WHAT IS REQUIRED: Please begin with the line containing "Where should I click to: Open the Surface" and reproduce each line exactly until the records below end, without any pictures.
==== THE DATA
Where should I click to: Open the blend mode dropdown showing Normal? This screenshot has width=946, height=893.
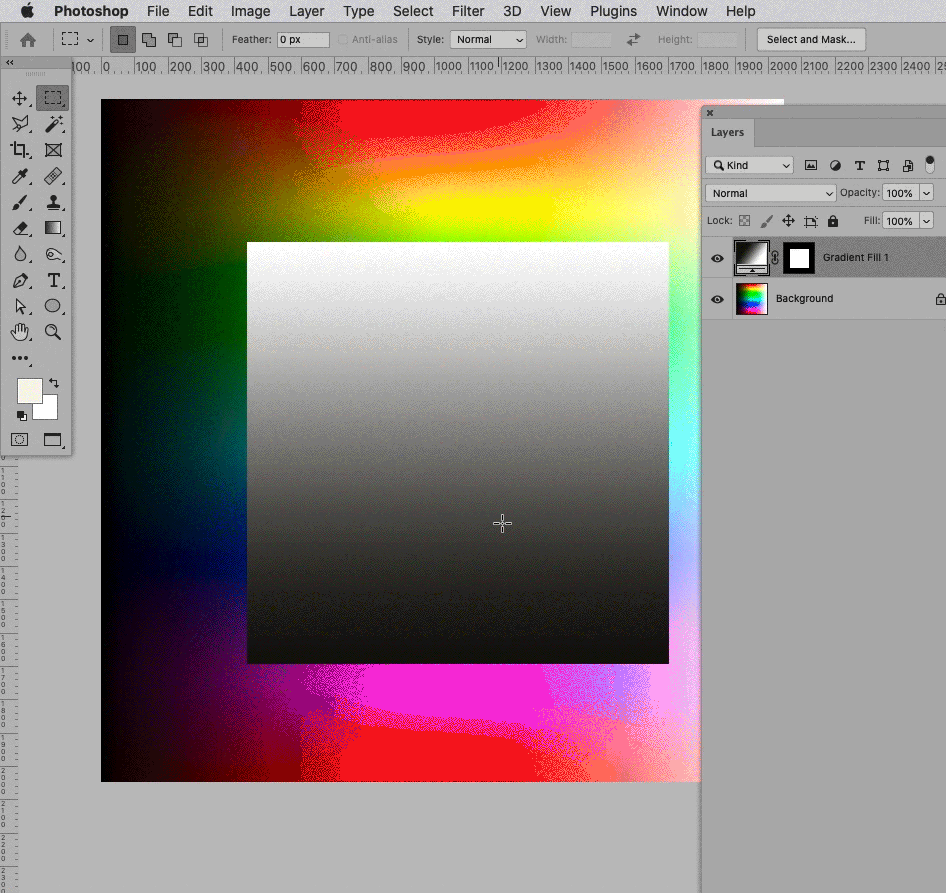pyautogui.click(x=769, y=192)
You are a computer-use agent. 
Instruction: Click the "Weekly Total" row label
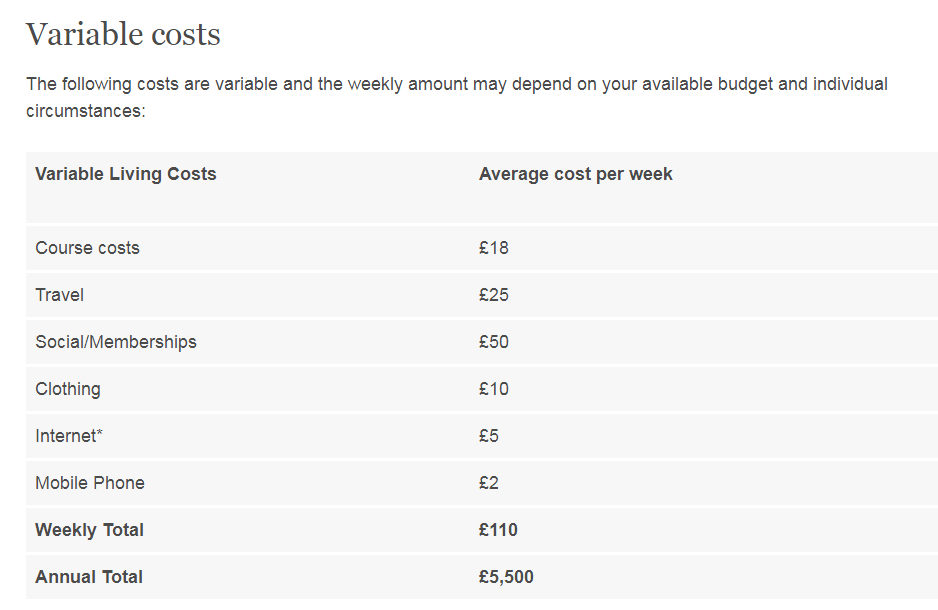[89, 530]
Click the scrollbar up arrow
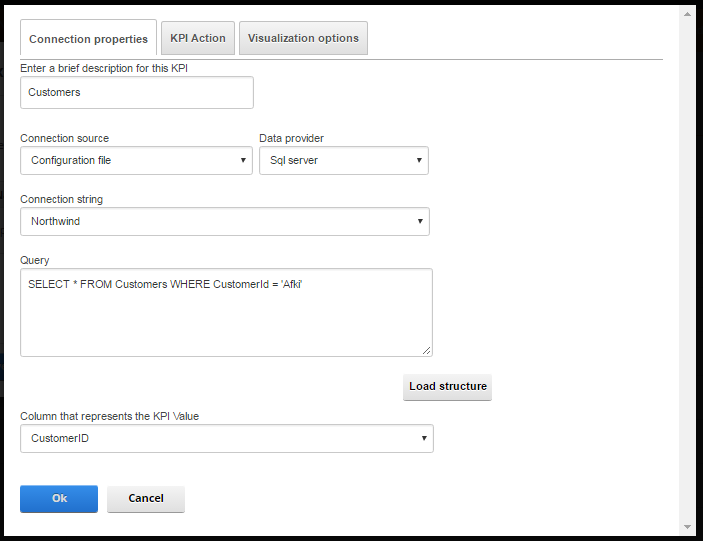This screenshot has width=703, height=541. pos(687,14)
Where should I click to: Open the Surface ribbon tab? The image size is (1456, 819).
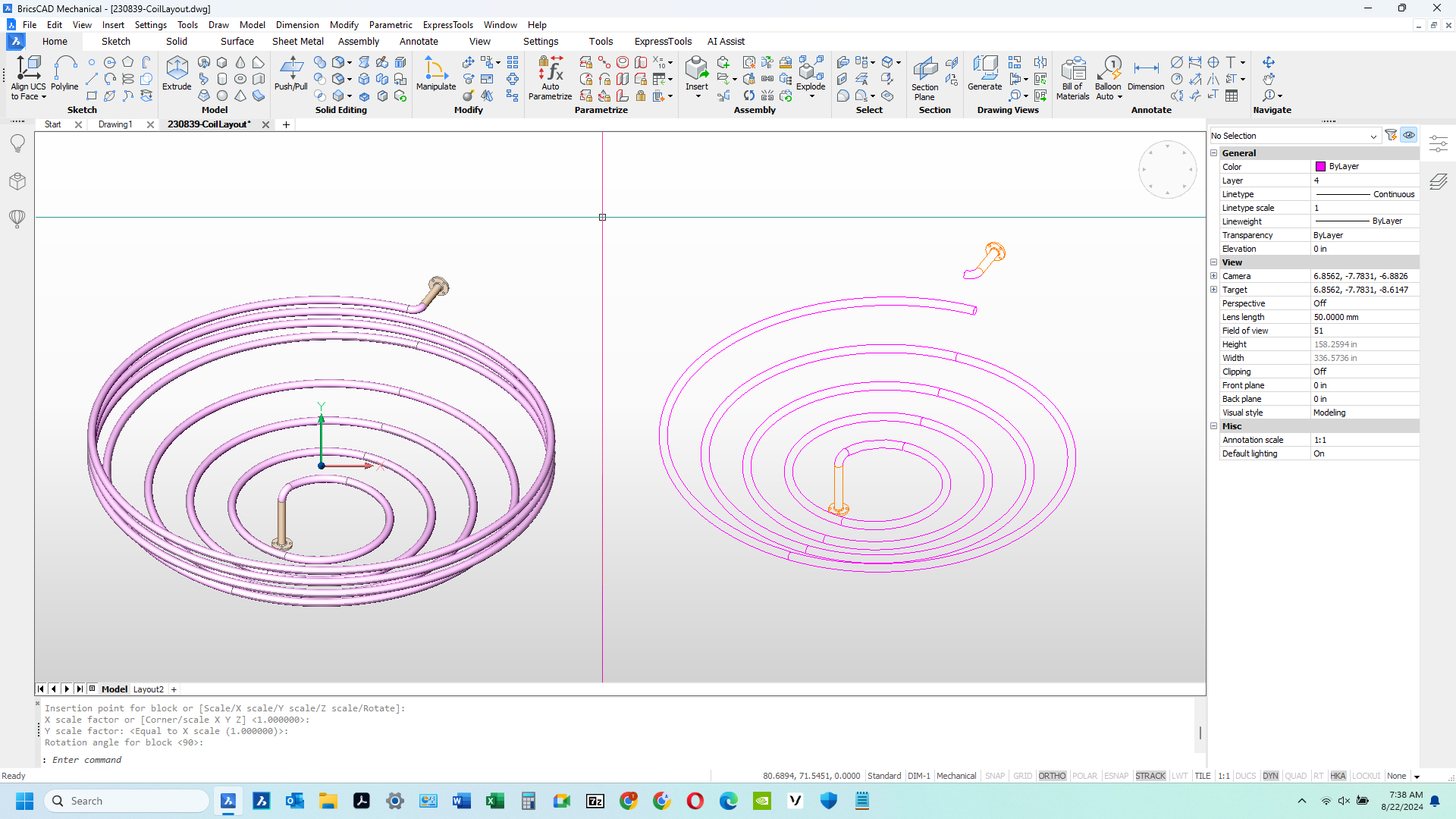(236, 41)
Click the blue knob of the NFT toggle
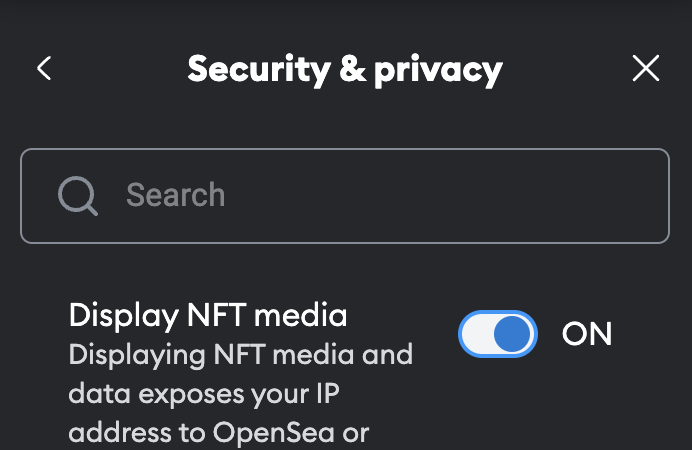692x450 pixels. 512,334
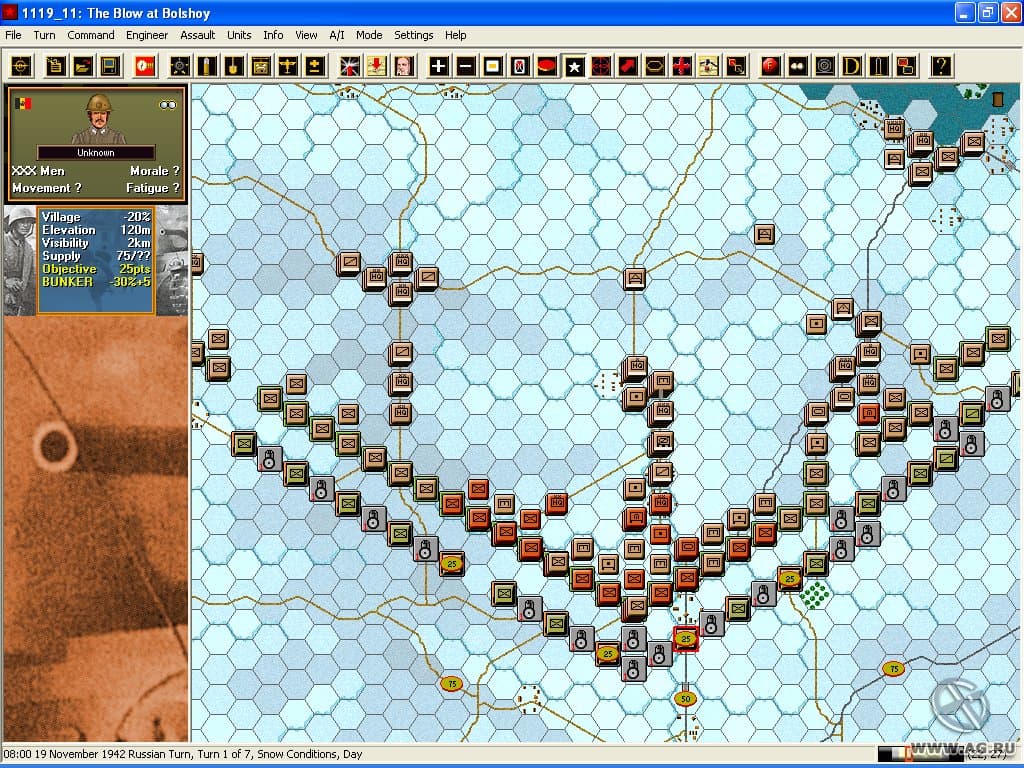Toggle the white star objectives button
Viewport: 1024px width, 768px height.
[x=574, y=66]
========
TASK RESULT:
Where should I click to: Open the Surface ribbon tab? The image size is (1456, 819).
(236, 41)
Click the blue knob of the NFT toggle
692x450 pixels. 512,334
Toggle the white star objectives button
Viewport: 1024px width, 768px height.
[x=574, y=66]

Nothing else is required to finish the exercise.